Yolanda Adams is my favorite gospel artist because ninety percent of her music is inspirational. Along with "Still I Rise," my playlist consists of other songs from her such as "In the Midst of It All," "Step Aside," "This Too Shall Pass," "I Believe I Can Fly," "Never Give Up" and many others that send the message that God is in control of our lives and the only requirement is that we let go of all the chains that are binding us and let God be the one to set us free. "Never Give Up" and "In the Midst of it All" regularly bring me to tears because of the power within the lyrics that tell us God is always a step ahead of us, He has constructed a plan for our lives, and we are obligated to fulfill His plan. He knows the hardships that we have to endure but He gives us the power to keep going; we just have to fully trust and believe in Him. Yolanda Adams once said in an interview, "gospel music brings to the listener a sense of hope, encouragement and also truth. It makes you look at yourself, your surroundings and situations and shows you it's not as hopeless as it seems. Everybody can look at the bad of a situation, but gospel makes you look at the end and the God of the situation." With life, it's generally easier to look at the horrible aspects of a situation and sit there in distress and complain in rage about how it seems impossible to come out of the tribulation. However, gospel music helps me to remember that the situation is never as bad as it seems, and because it isn't I can already look at my life from a different perspective, with more optimism. Although looking at the situation with a brighter attitude may not instantly change the consequences of the dilemma, it sheds light on the dark areas in my life, and the happier I am, the easier it is for me to think straight and to be in an encouraging mood for myself and for the people around me. Happiness is infectious; if I think of happiness as a disease, I want to infect everybody in my life.

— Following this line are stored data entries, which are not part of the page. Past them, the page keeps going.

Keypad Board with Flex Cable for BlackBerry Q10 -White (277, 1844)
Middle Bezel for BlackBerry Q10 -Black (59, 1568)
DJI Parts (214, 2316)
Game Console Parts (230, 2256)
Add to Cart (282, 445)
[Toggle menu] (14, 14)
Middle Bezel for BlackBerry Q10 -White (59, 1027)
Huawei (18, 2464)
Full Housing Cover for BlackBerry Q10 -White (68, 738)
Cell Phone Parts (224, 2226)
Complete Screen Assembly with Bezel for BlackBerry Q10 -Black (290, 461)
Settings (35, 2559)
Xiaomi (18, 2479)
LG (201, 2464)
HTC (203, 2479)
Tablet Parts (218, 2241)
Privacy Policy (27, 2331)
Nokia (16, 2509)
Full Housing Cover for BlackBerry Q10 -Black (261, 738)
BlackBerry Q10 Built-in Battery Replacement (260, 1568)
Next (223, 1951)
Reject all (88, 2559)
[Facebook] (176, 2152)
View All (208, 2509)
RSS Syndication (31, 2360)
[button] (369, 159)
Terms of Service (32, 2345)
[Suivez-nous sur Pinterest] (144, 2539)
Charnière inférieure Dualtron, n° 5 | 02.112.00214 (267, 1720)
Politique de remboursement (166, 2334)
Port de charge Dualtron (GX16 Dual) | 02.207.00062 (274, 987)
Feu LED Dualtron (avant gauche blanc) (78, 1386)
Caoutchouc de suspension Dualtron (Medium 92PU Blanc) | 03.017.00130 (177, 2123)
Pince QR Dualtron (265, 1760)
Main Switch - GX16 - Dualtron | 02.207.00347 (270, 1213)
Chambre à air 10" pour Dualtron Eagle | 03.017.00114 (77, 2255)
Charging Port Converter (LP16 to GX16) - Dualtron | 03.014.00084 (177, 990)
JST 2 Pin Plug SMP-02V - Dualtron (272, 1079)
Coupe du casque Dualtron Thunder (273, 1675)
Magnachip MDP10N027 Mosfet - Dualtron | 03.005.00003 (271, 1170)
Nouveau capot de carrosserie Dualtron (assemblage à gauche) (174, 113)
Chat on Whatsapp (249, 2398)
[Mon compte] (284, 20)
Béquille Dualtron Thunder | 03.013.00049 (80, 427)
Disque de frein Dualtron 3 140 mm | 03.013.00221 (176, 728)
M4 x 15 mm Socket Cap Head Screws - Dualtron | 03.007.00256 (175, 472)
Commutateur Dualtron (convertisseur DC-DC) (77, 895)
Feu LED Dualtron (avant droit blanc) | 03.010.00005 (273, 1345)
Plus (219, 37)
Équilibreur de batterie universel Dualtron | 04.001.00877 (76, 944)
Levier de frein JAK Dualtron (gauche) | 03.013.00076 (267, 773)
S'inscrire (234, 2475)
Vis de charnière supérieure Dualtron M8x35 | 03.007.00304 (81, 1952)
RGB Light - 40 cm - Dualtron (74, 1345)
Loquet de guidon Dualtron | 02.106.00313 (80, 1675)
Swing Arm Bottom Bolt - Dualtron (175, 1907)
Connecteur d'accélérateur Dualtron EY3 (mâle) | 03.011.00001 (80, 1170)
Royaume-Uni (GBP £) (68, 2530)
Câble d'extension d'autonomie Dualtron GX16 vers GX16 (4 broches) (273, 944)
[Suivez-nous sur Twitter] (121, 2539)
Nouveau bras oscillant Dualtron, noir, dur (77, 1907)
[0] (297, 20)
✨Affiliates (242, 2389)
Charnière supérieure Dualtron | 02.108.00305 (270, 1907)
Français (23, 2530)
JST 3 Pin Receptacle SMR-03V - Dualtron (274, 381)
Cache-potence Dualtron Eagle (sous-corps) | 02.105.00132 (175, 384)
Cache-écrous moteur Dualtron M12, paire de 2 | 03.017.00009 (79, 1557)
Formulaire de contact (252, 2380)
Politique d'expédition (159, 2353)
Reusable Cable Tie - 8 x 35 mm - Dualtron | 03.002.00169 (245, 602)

The morning I drove up to MIT, I put on my iPod to put me to sleep because I was full of anxiety and I hadn't slept much the night before. The first song that came on was "Never Would Have Made It." I immediately began to cry in the back of my father's Honda Pilot, lying side-by-side with my suitcases. In the car, the realization that I was truly off to college to live my own life hit me and it rocked my world. The song spoke to me: "Never would have made it; never could have made it without you. I would have lost it all but now I see how you were there for me and now I can say I'm stronger. I'm wiser. I'm better and when I look back over all you brought me through, I realized I made it because I had you to hold on to." The writer of the song, Marvin Sapp, says the song came to him as he stood up to preach the Sunday following his father's funeral. He looked to the heavens and despairingly cried to God, claiming he couldn't go on anymore. But God said in a reassuring voice, "I will never leave you nor forsake you." There have been times in my life when it seems like I went down the darkest pathway in the forest, with massive obstructing roots tearing up the path and enormous, shadowing tree branches that block the sunlight from peeking through the leaves. But I remember that this life would not have been the same if I had to walk without God's guidance. Furthermore, God has a promise for my life and it's so prosperous that I can't fathom the amount of blessings He has in store for me. Although I may not want to, I have to endure these hardships to truly appreciate the blessings that I will one day attain. God's master plan for my life is written in stone and cannot be changed. So, no matter how long it takes to get there, He has spoken a life of promise over me. I never would have made it thus far without him and I have many more steps to go, and He'll be walking by my side for the rest of my life until the end of time.

Sources
Author Unknown. "Why Is gospel Music So Hot?" Jet. February 5, 2001. High Beam Encyclopedia. December 2, 2007.
Darden, Robert. People Get Ready! A New History of Black gospel Music. New York: Continuum International Publishing Group, 2004.
Robinson-English, Tracy. "The Healing Power of gospel Music." Ebony. December 2005. BNET Research Center. December 2, 2007.
Williams, Rene. "Marvin Sapp." gospel City. December 2, 2007.